▶ TO BE DONE
1. According to the text below on the SENCo's role, why does the SENCo aim to have teaching staff find solutions from within their own resources instead of acting as a rescuer? Answer in one to three sentences.
2. Copy out the stretch of the text below on the SENCo's role from "Wave 2 is for" through "as booster classes.".

▶ TEXT SHOWN
-*-

From the outset, it must be pointed out that some students are wrongly identified as having SEN, when they are simply underachieving.  In these cases, it is higher expectations and better teaching quality, which would prevent such misidentification.  

The Role of the SENCo / Learning Support Coordinator

The SENCo is a leader, coordinator, strategic planner and an adviser to educational staff on meeting their responsibilities.  Within this remit, the challenge of working with SEN is that of constant change and the necessity to adapt to both the needs of students and also the ways of evaluating student progress.

Having identified a student as having a special educational need, the first response should be high-quality differentiated teaching targeted at the student’s area of weakness.  In this way, the SENCo has an important role in advising and supporting class teachers with planning suitable strategies. 

A Model for Inclusive Practice

According to Barton (1997, pp. 233), ‘Inclusive education is about responding to diversity, it is about listening to unfamiliar voices, being open to empowering all members and celebrating differences in dignified ways.’  Successful inclusion is as much to do with attitudes and values as it is resources.  

In order to facilitate inclusive education, schools need to have a good grasp of the ‘3 Waves’ model of teaching:

Wave 1 is High-quality teaching delivered through a well-differentiated curriculum that meets the needs of all students.

Wave 2 is for children who are underachieving, who are close to age-related expectations and will catch up with extra support such as booster classes. 

Wave 3 requires increasingly personalised intervention to maximise progress and minimise gaps in achievement, using additional interventions or support. 

The SENCo must support and coach teachers to make appropriate provision through high quality teaching according to each of these waves of intervention. This can mean:  

  • Helping class and subject teachers to understand the principles of effective differentiation 
  • Encouraging teachers and teaching assistants to use formative assessment practices to focus on meeting the needs of all students
  • Ensuring all class and subject teachers raise any concerns with their SENCo that they may have where high-quality teaching is not meeting a child’s needs. 
  • Helping teachers to plan for good behaviour and guiding them to deploy support staff effectively

Supporting class teachers in assessing the impact of interventions, undertaking further assessment where necessary and providing advice on additional strategies

Ultimately, the SENCo is aiming to enable teaching staff to find the solutions from within their own resources, rather than the SENCo being seen as a rescuer.  They do this by equipping teachers with a range of appropriate strategies to the meet the majority of students’ needs.  This enhances long-term high-quality teaching and avoids the ‘sticking plaster’ approach.

The purpose of this support and coaching that SENCos provide is to close, as far as possible, the attainment gap between students with SEN and their peers; to empower them to learn how to learn and to fulfil high expectations of their individual potential.

Important Considerations for the SENCo:

  • Children with English as an Additional Language (EAL)

-*-

Dataset excerpt:
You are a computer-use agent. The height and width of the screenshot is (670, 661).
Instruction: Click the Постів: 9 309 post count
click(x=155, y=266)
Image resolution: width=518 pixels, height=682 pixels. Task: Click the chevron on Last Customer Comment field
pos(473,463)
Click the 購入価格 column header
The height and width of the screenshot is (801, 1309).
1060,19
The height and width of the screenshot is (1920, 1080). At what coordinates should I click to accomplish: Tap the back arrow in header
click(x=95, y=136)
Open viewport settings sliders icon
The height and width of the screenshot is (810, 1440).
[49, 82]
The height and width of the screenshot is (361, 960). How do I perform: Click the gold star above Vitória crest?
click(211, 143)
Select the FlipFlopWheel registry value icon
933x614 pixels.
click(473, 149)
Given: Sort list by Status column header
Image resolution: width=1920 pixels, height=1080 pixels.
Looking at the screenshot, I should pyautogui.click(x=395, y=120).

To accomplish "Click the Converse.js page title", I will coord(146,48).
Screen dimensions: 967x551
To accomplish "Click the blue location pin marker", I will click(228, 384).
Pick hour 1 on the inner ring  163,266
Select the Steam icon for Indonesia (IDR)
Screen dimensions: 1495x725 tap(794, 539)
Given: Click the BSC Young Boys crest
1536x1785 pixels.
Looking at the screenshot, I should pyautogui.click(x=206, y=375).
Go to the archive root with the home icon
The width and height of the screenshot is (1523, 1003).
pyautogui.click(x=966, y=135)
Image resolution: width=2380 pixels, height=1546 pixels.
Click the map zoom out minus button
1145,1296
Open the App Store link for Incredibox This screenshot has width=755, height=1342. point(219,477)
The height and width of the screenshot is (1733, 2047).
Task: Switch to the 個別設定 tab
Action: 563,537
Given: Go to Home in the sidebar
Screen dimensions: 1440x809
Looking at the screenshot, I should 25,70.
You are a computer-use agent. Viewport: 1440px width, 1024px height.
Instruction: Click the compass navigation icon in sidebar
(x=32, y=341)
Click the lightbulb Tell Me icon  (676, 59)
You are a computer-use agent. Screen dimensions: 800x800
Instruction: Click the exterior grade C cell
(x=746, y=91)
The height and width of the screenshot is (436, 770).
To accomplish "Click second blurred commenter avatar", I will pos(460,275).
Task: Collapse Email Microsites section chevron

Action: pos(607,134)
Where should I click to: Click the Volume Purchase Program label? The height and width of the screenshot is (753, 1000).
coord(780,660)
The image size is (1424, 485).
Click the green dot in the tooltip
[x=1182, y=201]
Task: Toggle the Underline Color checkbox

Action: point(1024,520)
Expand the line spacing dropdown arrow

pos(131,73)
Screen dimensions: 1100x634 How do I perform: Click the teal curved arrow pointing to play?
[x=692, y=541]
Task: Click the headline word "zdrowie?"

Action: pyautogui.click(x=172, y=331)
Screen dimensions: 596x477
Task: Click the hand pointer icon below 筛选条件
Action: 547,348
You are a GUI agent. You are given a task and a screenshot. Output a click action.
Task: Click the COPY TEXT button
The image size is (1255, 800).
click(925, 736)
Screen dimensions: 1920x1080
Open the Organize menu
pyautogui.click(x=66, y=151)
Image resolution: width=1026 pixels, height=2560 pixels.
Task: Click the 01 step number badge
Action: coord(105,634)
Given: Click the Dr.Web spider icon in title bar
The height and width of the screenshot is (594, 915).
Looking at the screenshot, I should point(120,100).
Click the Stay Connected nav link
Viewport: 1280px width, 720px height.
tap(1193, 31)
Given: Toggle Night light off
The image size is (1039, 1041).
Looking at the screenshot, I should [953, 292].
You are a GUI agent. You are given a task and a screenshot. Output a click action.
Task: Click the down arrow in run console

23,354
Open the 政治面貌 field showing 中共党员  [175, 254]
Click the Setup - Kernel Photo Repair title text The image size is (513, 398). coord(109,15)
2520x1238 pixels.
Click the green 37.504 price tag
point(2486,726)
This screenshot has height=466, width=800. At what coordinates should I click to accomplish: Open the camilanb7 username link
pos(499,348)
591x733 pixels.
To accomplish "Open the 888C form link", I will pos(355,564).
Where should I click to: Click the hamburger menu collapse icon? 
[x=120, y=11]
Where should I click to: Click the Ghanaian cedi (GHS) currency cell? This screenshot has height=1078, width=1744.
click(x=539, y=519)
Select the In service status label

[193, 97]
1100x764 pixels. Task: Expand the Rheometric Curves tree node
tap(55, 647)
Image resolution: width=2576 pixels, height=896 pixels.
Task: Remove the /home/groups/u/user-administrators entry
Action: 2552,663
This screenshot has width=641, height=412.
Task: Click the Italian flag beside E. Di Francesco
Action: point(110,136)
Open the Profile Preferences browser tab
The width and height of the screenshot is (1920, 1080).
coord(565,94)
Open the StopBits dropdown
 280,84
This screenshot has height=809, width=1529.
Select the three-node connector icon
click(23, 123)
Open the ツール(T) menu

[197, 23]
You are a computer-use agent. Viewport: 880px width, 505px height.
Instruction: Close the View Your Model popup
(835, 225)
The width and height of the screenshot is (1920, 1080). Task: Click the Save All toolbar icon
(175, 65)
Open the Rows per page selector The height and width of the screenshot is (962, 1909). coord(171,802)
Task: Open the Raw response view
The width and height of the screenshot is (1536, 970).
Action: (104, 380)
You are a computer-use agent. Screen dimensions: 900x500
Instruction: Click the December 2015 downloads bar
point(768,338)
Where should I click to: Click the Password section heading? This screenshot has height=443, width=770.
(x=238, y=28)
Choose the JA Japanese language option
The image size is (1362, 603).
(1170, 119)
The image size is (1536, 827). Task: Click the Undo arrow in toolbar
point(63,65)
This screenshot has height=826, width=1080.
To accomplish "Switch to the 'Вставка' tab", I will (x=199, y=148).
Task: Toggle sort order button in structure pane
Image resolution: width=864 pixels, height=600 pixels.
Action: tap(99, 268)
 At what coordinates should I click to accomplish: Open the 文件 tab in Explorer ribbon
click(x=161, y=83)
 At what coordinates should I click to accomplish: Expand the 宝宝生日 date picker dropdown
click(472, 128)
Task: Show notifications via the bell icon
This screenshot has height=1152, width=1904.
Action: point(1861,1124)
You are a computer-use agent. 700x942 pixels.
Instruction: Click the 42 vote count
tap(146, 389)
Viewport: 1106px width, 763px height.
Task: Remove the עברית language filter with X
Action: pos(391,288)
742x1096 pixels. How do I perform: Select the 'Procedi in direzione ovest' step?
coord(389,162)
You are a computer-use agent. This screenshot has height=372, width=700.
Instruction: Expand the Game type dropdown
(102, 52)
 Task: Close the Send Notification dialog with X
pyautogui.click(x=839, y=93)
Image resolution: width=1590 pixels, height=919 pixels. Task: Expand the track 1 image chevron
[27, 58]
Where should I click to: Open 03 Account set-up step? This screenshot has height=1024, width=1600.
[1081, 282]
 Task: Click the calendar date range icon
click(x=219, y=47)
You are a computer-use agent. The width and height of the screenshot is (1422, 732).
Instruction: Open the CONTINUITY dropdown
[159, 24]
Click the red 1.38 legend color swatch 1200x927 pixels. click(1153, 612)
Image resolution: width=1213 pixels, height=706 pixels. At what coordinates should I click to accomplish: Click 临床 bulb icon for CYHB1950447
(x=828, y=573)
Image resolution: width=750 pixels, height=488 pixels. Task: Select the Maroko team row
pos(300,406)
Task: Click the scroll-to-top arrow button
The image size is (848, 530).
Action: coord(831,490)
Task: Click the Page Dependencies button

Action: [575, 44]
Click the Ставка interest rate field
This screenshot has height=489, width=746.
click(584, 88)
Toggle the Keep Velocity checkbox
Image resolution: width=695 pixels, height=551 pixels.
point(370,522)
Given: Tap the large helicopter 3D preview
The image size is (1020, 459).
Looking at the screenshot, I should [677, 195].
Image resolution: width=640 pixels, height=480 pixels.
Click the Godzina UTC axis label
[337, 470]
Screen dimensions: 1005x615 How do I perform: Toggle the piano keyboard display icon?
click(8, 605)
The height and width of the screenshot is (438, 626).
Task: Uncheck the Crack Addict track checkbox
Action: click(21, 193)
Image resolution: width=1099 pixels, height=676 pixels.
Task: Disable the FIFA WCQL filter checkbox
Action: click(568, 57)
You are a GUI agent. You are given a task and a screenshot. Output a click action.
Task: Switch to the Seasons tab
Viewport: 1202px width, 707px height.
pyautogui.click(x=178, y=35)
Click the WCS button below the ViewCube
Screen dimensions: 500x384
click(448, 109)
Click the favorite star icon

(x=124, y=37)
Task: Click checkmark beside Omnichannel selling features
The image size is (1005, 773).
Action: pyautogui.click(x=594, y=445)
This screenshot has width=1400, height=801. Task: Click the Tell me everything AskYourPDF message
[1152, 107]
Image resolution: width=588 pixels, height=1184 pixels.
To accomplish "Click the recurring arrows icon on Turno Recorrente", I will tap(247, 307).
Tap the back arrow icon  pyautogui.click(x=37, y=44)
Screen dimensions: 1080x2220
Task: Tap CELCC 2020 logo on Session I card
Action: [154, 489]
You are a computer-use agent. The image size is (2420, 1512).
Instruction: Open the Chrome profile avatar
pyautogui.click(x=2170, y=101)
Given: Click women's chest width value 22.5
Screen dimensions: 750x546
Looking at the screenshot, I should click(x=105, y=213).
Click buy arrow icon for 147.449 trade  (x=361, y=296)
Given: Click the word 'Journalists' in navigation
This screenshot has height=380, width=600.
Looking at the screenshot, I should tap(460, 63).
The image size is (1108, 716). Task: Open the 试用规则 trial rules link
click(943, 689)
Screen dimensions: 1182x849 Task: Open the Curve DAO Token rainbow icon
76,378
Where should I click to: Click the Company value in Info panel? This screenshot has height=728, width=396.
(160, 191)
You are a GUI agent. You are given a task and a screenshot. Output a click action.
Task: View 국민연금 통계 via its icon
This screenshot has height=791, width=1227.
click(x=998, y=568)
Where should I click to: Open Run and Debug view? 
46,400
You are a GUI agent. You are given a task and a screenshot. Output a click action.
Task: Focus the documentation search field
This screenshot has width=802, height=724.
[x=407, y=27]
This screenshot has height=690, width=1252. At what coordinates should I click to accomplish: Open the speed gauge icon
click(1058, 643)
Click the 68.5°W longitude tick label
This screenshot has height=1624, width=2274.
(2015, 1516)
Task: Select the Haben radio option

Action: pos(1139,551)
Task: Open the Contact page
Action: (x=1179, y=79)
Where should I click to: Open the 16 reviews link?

-*-

▶ RESPONSES
1. The SENCo equips teachers with a range of appropriate strategies to meet the majority of students' needs. According to the text, this enhances long-term high-quality teaching and avoids the "sticking plaster" approach.

2.
Wave 2 is for children who are underachieving, who are close to age-related expectations and will catch up with extra support such as booster classes.